When three people at a Planned Parenthood clinic were brutally gunned down by a white, American extremist last week, as an American, I did not condemn the atrocity. Nor did I condemn every instance of a mass shooting that occurred over the past year in the United States by my fellow Americans.

Nor was I expected to.

And yet, I am expected to condemn the killings in Paris and will be expected to do so in response to San Bernardino because Muslims perpetrated these unconscionable acts. We will hear the popular refrains: ‘Where is the Muslim outrage? Where are the condemnations? After all, these heinous crimes were committed in the name of Islam.’ (Although it should be noted that the motive in the San Bernardino killings has yet to be established)
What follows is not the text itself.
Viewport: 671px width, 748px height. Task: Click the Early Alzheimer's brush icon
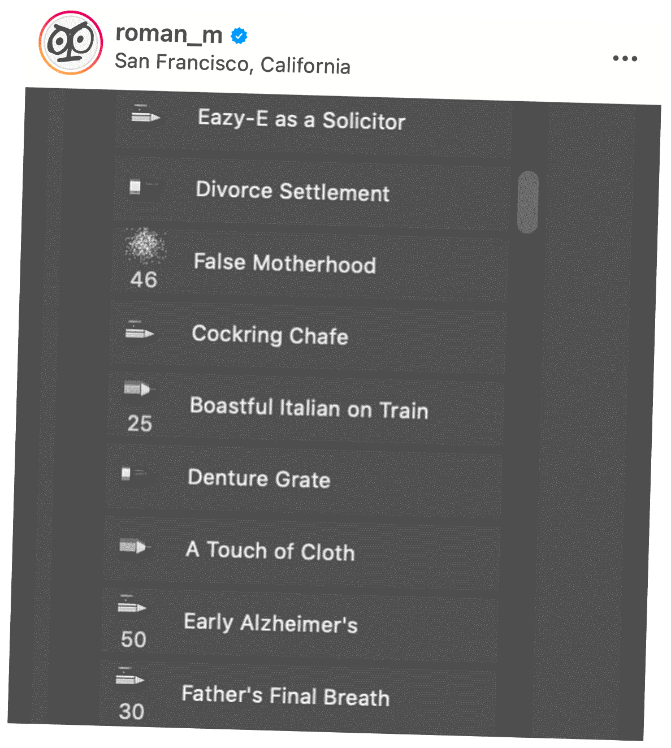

I am a dual citizen (Pakistani and American) and both my governments commit heinous acts in the name of their respective citizens and their respective ideologies. American citizens are not expected to condemn every single instance in which the U.S. government has killed innocent civilians in drone strikes in their name. Similarly, Pakistani citizens are not expected to condemn every military operation in the tribal areas that kills innocents in their name.

I refuse to perpetuate a double-standard.

I refuse to publicly condemn San Bernardino because by condemning only those acts where Muslims are responsible, I will reinforce the notion that those who perpetrate these horrors represent me in some way. I will reinforce the notion that Muslims are one entity and that if one person commits a crime, we are all responsible. I refuse to internalize the guilt that is collectively imposed on Muslim communities. Instead, I will continue to engage my fellow-Americans and fellow-Muslims in conversations that explore structural, political and societal causes for violence in our communities and collaboratively develop programs that address them.